EXERCISE INSTRUCTIONS: Though the records contain pictures, copy none of them; repeat exactly the lines from the one with "The image size is (1456, 819)." to the end.

-*-*-

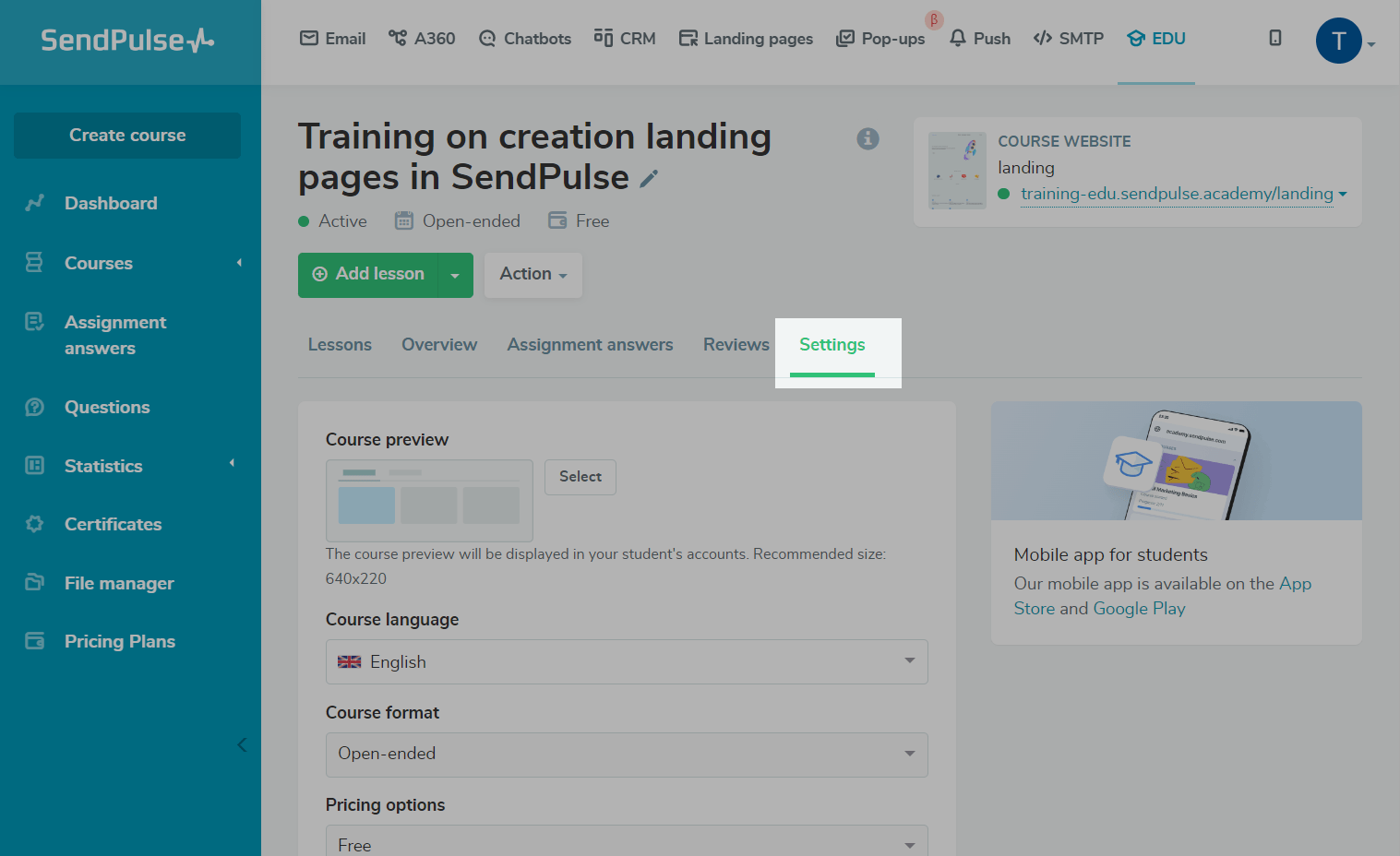The height and width of the screenshot is (856, 1400).
Task: Open the Add lesson dropdown arrow
Action: coord(455,275)
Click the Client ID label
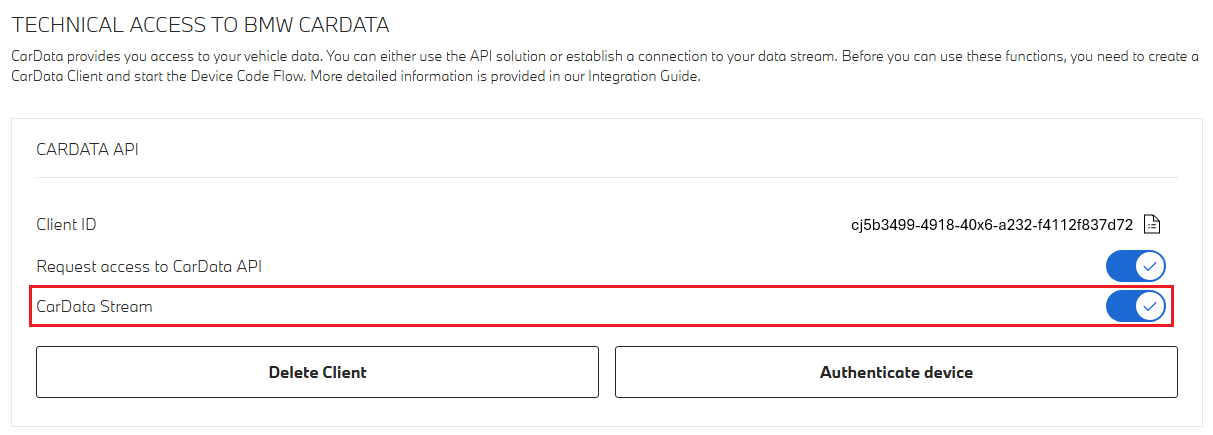The width and height of the screenshot is (1213, 435). (x=66, y=224)
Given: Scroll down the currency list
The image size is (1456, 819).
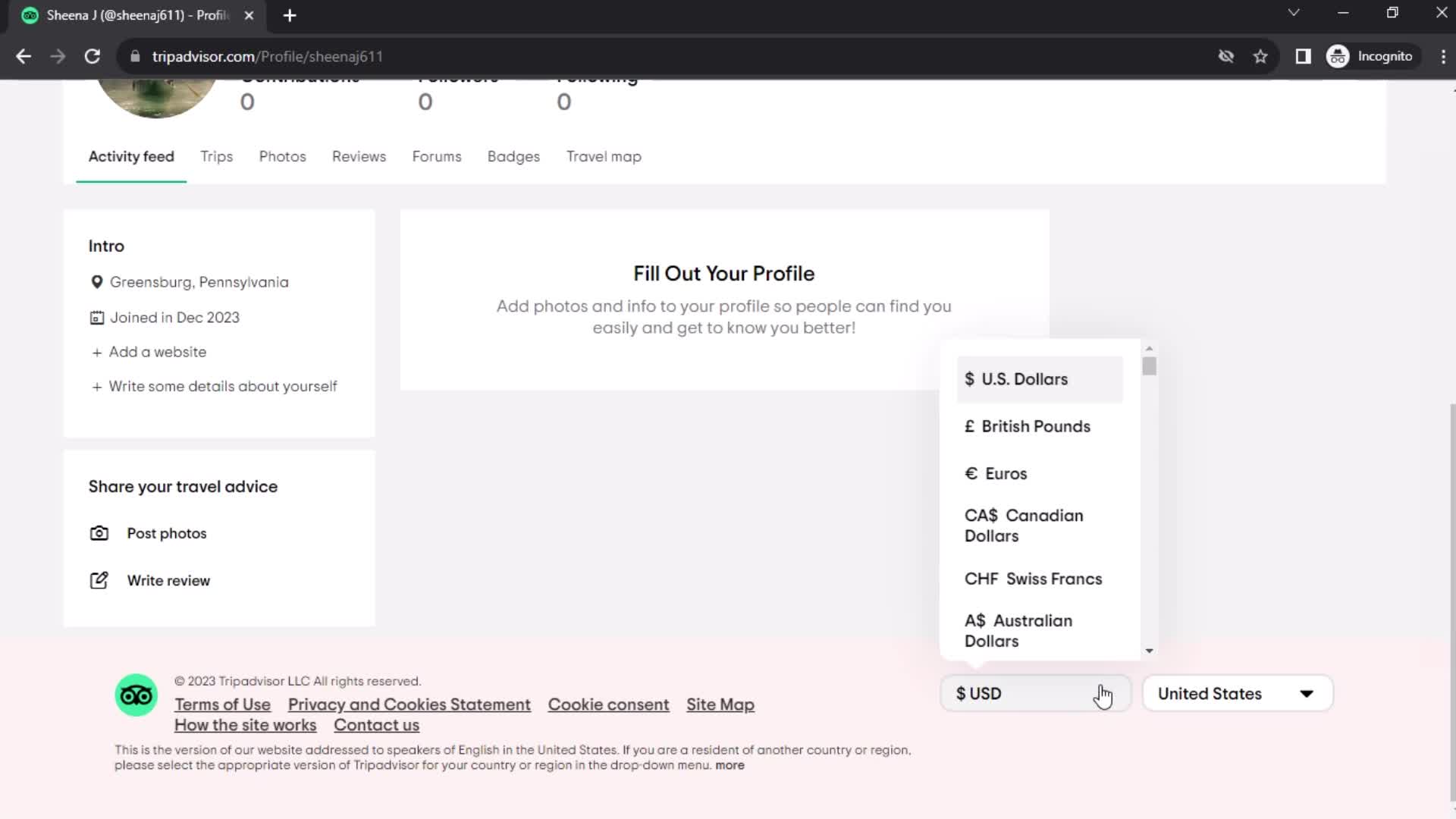Looking at the screenshot, I should pos(1149,650).
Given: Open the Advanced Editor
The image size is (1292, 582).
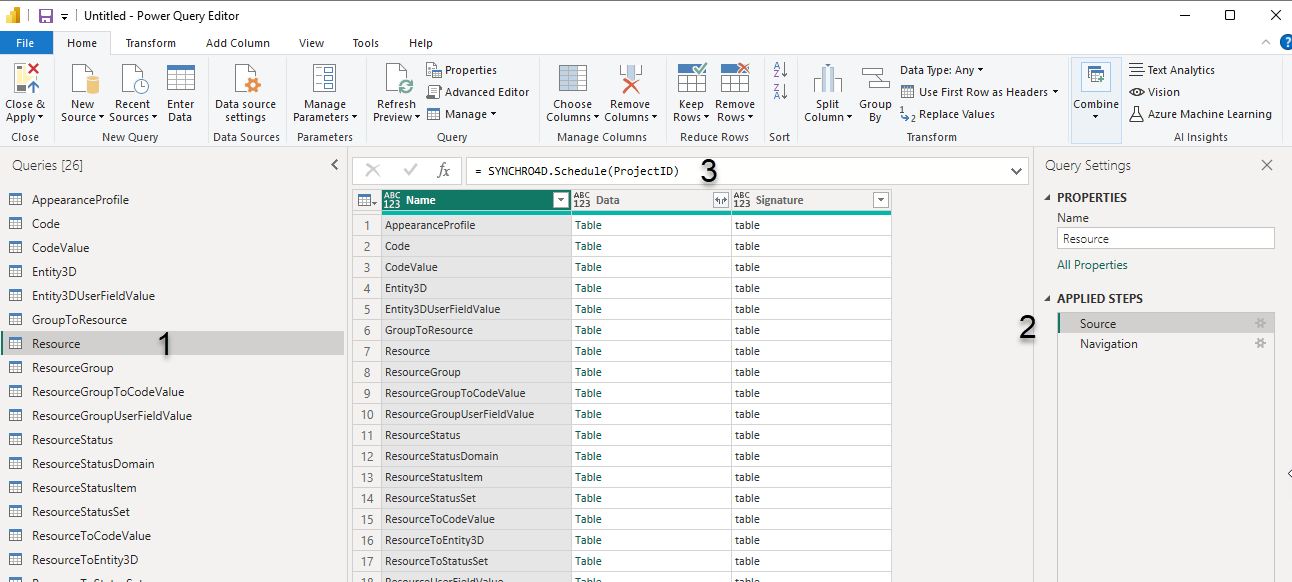Looking at the screenshot, I should click(478, 92).
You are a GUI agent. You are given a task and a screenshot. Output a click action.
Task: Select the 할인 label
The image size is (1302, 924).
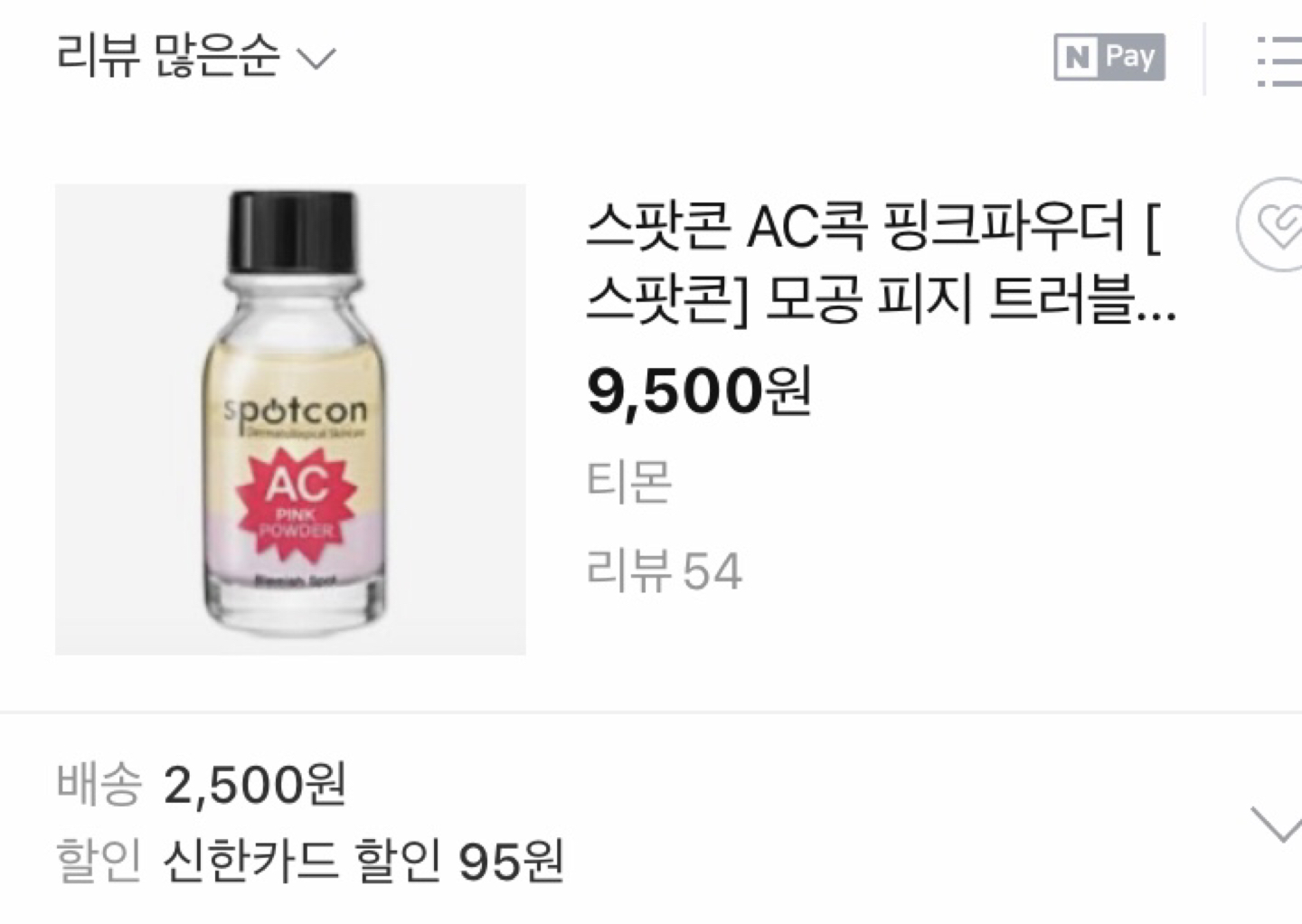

-*-*-

ANSWER TO THIS EXERCISE:
The image size is (1456, 819).
Looking at the screenshot, I should pos(1149,650).
Given: Open the Advanced Editor
The image size is (1292, 582).
Looking at the screenshot, I should click(478, 92).
You are a GUI agent. You are given a task and a screenshot. Output a click action.
Task: Select the 할인 label
The image size is (1302, 924).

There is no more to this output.